Room for Improvement in India But Outlook Solid

Room for Improvement in India But Outlook Solid

The RBI surprised the markets with a 50 bp cut in policy rates, yet the rupee firmed.  India stands to outperform within EM in the current environment.  The growth outlook is solid, inflation is falling, and the external accounts are in good shape.  Structural reforms have stalled, but markets have adjusted their expectations somewhat


Prime Minister Modi and his BJP won a landslide victory in the 2014 general elections.  The BJP won an outright majority of 282 out of 543 seats contested in the lower house, allowing it to rule without needing a coalition partner.  The BJP does not have a majority in the upper house, and recent setbacks in state elections suggest this may not be forthcoming.  The next general elections are due in 2019.

Modi started his term strong, enacting several structural reforms quickly.  Diesel fuel subsidies were eliminated, with the task made easier by the drop in fuel prices.  However, recent efforts have been stymied by opposition parties in the upper house.  Perhaps market expectations were too high.  Or perhaps markets (and Modi) underestimated the amount of ingrained resistance to reforms.  Either way, investors have already largely adjusted their expectations of what can actually be done in terms of structural reforms.

It’s worth noting that in the World Bank’s Ease of Doing Business Index, India ranks 142 out of 189, while Brazil ranks 120.  India slid from 140 in 2014.  The worst categories for India are construction permits (ranked 184), enforcing contracts (186), and starting a business (158).  Clearly, Modi has a lot of room for improvement.  From this perspective, one could argue that Brazil has done more to open up the economy than India, but while following more harmful macro policies.


The Reserve Bank of India cut policy rates by a larger than expected 50 bp.  The last move was a 25 bp cut in June.  Price pressures remain low, with CPI rising 3.7% y/y in August, in the bottom half of the 2-6% target range.  WPI contracted -5% y/y, pointing to no pipeline pressures ahead.  Governor Rajan has made it clear that it fiscal discipline is an important element in the reaction function of the RBI, so we expect the easing cycle to be gradual but ongoing into 2016.

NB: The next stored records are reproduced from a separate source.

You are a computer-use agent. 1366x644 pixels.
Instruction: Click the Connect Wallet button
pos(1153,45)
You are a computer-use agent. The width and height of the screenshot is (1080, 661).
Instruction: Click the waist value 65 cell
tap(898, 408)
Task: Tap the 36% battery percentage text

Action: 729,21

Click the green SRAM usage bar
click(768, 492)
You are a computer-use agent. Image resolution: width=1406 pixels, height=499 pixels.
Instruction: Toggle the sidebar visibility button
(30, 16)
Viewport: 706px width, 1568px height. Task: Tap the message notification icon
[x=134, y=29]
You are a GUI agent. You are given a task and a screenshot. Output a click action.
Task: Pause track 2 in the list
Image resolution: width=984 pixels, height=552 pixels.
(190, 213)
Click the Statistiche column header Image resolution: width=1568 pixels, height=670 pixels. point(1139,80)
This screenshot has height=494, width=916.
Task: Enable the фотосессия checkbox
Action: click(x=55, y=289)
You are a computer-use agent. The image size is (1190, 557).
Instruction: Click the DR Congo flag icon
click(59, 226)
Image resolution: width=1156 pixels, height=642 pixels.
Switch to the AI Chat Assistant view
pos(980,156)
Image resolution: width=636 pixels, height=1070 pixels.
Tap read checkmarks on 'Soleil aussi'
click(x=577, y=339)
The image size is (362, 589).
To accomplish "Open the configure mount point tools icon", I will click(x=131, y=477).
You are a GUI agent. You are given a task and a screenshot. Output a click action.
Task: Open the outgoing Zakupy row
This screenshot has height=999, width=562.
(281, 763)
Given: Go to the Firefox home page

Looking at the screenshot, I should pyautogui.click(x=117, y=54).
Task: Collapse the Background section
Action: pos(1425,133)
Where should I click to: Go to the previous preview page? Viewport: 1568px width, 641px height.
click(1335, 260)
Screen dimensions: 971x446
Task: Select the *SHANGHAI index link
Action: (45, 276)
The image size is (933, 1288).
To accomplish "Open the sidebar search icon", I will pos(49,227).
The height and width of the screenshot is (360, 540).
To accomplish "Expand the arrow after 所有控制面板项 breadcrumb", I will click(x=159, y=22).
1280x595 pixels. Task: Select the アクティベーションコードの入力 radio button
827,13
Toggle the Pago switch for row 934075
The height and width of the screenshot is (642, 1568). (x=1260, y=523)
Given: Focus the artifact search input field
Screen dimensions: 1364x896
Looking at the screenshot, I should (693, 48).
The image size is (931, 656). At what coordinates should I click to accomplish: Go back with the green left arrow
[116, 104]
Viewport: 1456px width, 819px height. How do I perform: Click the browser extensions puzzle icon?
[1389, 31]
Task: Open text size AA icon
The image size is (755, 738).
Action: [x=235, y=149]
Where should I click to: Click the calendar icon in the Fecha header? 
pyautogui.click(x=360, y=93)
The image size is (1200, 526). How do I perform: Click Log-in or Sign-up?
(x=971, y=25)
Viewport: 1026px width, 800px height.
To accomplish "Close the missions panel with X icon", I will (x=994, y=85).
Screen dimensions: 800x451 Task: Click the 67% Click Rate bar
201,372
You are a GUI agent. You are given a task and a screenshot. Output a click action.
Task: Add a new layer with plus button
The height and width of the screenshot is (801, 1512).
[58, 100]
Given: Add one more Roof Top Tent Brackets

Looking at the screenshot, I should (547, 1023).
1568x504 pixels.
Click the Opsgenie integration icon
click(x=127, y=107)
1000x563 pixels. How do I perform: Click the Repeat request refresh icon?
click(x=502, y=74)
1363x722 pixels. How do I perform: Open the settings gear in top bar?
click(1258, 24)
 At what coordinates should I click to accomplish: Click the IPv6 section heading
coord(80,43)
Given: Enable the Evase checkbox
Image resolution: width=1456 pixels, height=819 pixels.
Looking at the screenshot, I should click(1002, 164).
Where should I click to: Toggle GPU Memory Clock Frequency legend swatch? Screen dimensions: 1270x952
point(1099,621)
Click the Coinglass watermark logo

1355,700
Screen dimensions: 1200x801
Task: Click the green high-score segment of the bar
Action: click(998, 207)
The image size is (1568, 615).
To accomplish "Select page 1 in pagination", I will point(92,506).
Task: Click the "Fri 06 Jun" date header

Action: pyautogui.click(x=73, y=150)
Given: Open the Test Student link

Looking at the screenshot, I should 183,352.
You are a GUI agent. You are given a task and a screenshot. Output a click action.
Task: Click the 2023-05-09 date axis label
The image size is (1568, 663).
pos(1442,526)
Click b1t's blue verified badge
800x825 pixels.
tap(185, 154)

GDP growth remains fairly robust at 7.0% y/y in Q2.  IMF forecasts for 2015 and 2016 growth stand at 7.5% for both years.  The composite PMI reading has moved back above 50 after one sub-50 month for this cycle in June, while the manufacturing PMI moves further above 50.  Not surprisingly, IP growth has started to pick up as a result.

Exports account for only 15% of GDP, making India fairly resistant to the global growth slowdown.  Though exports have been contracting y/y this entire year, lower energy prices have helped lower imports as well, limiting the damage to the trade balance.  India’s top trading partners are China, the US and the United Arab Emirates.  Indeed, the current account deficit should fall to around -1.3% of GDP this year before widening to -1.6% next year, well below the high near -5% of GDP back in 2012.

The fiscal numbers are India’s weak spot, but even here, improvement has been seen.  The FY2015/16 budget, Modi’s first, was not truly significant, but did contain measures to simplify the tax code.  The consolidated public sector deficit is seen by the IMF at around -7.2% of GDP this year and -7.1% next year.  Strong growth will help these numbers, but structural reforms are clearly needed.

India’s external debt metrics are solid, and compare well to other major EM countries.  Foreign reserves have recovered from the 2013 drop, and set a new record high of $355 bln in June before falling back slightly.  Our sovereign rating model views India as a BBB-/Baa3/BBB- credit.  This lines up exactly with the three major ratings agencies, and so we see no ratings risks in either direction.


The rupee is one of the best performers in EM, -4% YTD against the dollar.  This is second only to CNY at -2.5% YTD.  The worst EM performers are BRL (-35% YTD), COP (-24%), TRY (-23%), and MYR (-22%).  We expect INR to weaken with the rest of EM, but its outperformance to continue.  USD/INR is likely to test the all-time high near 68.85 from August 2013.

Indian equities are also outperforming within EM.  MSCI India is -3.7% YTD, and compares to -19% YTD for MSCI EM.  Bloomberg data show that India is one of the few EM equity markets to still see positive foreign inflows.  Through September 28, foreign equity investment stands at $3.7 bln YTD and $6.1 bln over the last twelve months.

Indian bonds have held up well.  The yield on 10-year local currency government bonds has fallen 25 bp YTD.  This is amongst the best performances in EM.  Compare this to the worst performing group that includes Brazil (+401 bp), Turkey (+291 bp), Peru (+225 bp), and Indonesia (+197 bp).  With inflation likely to remain low and the RBI in the midst of an easing cycle, we think Indian bonds are likely to continue outperforming.